I give you a quote from John Taylor Gatto, New York State and New York City "Teacher of the Year" (on more than one occasion), author of "The Underground History of American Education" which gave me my first insight into the "real" problem in our public schools:

    "I taught for thirty years in some of the worst schools in Manhattan, and in some of the best, and during that time I became an expert in boredom. Boredom was everywhere in my world, and if you asked the kids, as I often did, why they felt so bored, they always gave the same answers: They said the work was stupid, that it made no sense, that they already knew it. They said they wanted to be doing something real, not just sitting around. They said teachers didn't seem to know much about their subjects and clearly weren't interested in learning more. And the kids were right: their teachers were every bit as bored as they were."
    "Boredom is the common condition of schoolteachers, and anyone who has spent time in a teachers' lounge can vouch for the low energy, the whining, the dispirited attitudes, to be found there.
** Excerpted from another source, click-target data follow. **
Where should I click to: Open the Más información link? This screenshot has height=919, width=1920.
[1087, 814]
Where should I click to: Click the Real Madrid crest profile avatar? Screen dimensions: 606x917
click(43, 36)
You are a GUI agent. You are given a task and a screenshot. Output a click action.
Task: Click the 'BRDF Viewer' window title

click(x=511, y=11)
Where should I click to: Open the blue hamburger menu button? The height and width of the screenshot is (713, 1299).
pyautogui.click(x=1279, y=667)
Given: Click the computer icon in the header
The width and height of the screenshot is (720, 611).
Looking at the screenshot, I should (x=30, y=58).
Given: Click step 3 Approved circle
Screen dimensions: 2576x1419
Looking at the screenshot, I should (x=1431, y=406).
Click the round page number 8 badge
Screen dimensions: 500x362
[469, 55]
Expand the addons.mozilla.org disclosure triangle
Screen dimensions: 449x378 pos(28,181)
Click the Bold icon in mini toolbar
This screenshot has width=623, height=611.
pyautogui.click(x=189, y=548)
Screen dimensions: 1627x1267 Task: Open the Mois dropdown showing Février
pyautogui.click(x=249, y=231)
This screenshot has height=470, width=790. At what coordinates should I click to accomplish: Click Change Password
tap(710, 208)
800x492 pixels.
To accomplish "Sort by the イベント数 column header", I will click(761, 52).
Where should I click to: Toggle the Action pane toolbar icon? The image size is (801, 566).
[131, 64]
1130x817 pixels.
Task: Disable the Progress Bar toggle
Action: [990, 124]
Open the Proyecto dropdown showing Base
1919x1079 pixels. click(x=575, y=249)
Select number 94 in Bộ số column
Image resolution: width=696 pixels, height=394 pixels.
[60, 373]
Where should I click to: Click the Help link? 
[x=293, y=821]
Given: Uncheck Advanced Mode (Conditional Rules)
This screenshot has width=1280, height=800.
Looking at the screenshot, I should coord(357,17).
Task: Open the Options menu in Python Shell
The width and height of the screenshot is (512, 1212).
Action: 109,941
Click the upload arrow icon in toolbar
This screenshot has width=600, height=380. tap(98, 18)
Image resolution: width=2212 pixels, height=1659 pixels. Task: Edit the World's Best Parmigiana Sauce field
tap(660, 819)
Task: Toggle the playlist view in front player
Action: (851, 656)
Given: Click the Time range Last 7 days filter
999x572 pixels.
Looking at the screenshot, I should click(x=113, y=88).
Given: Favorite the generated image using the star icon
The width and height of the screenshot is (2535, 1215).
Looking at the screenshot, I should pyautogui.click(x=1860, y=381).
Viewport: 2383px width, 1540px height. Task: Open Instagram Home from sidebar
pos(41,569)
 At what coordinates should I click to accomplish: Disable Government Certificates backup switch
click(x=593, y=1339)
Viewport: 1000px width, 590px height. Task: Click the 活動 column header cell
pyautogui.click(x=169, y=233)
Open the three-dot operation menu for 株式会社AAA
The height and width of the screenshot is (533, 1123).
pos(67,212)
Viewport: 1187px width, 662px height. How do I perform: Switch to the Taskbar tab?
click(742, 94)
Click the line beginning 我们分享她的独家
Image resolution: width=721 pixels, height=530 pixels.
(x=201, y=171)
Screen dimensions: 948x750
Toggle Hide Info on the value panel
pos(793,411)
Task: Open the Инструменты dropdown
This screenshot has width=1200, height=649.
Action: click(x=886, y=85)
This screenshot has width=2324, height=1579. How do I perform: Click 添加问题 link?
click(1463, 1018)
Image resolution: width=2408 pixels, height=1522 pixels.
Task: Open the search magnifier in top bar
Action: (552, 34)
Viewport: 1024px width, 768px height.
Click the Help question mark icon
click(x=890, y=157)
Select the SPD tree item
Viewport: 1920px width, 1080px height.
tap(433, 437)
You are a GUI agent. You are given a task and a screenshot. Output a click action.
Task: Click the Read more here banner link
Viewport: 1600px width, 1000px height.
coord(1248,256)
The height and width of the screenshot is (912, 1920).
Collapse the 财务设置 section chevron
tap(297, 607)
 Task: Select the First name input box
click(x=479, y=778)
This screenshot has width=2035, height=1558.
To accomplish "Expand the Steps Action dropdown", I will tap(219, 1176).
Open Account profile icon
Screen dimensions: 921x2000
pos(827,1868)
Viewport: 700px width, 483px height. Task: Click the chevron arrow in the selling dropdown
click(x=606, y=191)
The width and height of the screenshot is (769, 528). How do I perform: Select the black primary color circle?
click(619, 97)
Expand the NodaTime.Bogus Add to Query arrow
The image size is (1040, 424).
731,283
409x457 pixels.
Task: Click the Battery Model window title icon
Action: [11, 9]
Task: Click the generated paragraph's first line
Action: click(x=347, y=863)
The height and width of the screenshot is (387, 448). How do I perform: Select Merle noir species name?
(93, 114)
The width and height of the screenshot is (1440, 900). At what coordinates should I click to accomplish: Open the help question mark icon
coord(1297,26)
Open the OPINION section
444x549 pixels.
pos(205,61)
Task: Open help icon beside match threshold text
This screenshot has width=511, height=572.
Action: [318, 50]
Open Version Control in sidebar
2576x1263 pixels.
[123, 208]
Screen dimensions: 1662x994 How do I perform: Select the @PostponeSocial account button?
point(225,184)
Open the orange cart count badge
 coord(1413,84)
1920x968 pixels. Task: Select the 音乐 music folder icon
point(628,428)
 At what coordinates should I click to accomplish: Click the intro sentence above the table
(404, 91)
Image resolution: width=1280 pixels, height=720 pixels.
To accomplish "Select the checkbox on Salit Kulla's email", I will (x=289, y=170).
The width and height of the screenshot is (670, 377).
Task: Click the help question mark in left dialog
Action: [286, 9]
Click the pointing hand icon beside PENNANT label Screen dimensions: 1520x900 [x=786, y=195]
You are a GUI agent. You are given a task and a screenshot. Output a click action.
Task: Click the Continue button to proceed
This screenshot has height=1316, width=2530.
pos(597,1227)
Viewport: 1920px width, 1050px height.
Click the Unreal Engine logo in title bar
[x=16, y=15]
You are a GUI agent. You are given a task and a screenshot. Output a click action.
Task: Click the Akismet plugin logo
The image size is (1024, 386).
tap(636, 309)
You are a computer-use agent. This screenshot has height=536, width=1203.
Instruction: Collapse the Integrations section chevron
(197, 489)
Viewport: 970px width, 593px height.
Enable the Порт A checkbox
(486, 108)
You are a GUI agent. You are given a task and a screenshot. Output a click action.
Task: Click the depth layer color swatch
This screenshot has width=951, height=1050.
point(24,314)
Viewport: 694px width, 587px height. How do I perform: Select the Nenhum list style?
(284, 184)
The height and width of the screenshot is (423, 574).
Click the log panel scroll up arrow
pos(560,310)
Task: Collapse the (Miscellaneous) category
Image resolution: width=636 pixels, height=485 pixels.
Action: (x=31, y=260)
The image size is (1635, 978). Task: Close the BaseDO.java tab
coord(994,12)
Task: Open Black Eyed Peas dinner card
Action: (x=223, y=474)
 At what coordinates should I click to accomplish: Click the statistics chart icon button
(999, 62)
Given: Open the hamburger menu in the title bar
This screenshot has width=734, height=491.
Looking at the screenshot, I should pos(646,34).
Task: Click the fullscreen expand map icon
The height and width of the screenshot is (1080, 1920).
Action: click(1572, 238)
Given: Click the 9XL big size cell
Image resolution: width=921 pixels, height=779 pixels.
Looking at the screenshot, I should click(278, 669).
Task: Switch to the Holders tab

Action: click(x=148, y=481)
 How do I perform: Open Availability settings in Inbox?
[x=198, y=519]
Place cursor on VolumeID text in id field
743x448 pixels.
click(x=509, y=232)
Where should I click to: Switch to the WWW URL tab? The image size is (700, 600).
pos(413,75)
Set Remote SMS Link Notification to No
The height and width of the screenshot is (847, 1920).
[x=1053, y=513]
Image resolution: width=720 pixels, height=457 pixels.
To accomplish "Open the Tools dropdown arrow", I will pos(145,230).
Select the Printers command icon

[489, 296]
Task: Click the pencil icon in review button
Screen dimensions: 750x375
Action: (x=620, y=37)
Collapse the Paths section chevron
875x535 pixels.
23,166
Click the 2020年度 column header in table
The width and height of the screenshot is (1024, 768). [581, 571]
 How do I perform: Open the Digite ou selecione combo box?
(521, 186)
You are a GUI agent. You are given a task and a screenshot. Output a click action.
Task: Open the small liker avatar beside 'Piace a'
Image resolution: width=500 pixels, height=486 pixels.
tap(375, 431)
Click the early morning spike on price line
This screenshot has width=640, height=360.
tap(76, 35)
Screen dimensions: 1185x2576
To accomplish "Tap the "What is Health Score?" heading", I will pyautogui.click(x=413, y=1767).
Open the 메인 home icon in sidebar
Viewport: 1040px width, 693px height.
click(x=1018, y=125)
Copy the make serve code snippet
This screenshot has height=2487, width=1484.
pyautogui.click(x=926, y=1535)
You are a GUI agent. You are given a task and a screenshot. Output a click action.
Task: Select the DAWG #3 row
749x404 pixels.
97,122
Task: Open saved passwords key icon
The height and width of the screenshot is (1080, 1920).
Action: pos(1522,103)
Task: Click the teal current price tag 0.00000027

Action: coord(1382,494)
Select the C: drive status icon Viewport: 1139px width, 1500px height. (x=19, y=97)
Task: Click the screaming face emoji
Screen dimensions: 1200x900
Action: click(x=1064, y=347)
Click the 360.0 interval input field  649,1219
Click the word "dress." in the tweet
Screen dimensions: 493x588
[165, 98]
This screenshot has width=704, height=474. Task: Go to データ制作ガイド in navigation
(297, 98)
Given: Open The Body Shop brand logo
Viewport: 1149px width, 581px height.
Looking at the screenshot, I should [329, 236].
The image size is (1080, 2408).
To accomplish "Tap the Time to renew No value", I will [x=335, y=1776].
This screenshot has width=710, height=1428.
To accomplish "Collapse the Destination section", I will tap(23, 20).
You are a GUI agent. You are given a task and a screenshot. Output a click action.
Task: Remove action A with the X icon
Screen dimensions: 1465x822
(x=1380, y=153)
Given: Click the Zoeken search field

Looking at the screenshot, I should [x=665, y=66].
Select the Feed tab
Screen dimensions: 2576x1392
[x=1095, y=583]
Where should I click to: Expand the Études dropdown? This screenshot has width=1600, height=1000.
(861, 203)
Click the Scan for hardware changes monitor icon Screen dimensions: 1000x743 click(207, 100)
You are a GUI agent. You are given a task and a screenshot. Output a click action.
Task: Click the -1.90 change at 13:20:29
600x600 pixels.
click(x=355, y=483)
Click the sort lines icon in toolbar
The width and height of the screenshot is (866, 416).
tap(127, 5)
When asked why they feel bored, the teachers tend to blame the kids, as you might expect. Who wouldn't get bored teaching students who are rude and interested only in grades? If even that. Of course, teachers are themselves products of the same twelve-year compulsory school programs that so thoroughly bore their students, and as school personnel they are trapped inside structures even more rigid than those


GRusling - 09:46am Feb 16, 2007 Central (#12 of 13)  Mark Reply
"The people cannot delegate to government the power to do anything which would be unlawful for them to do themselves." --John Locke

    even more rigid than those imposed upon the children. Who, then, is to blame?"
Are we unable to free ourselves from the cycle of "non-education" that surrounds us???

Jaime Kenedeno - 03:53am Feb 17, 2007 Central (#13 of 13)  Mark Edit MessageDelete MessageReply

I agree that the teachers are placed in hard to win but precarious position. In the case with the compulsory attendance laws and ongoing legislation, the teachers only document the daily attendance of the students for each class block or period. It is a simple roster sheet that the teacher bubbles in if the student is absent or tardy. The roster is collected 5 or 10 minutes after the bell rings and the period begins. They are fed into a scan tron type of machine and immediately record and spit out the data. It is a simple task for the computer to perform analysis for irregularities such as students who were in attendance for the first two or three classes and now they are absent in 4th and 5th but back for 6th etc etc......

The issue is not addressed but it is documented and tallied up for the prosecution for non attendance. Where is the attendance officer and the attendance staff, the administrators and most of all the security?

Yet, the parent is blamed for not requiring the child to attend. The child is testing the boundaries and there is no redirection so the behavior continues as the Principals and the Attendance Officers lay and wait for the magic number to file against the student and the parent to initiate prosecution for not complying with the compulsory attendance law. It is generation of extra revenue for the district and it draws praise approval and rewards to the money makers who tally the absences and do nothing the intercede. It is like a speed trap but worse.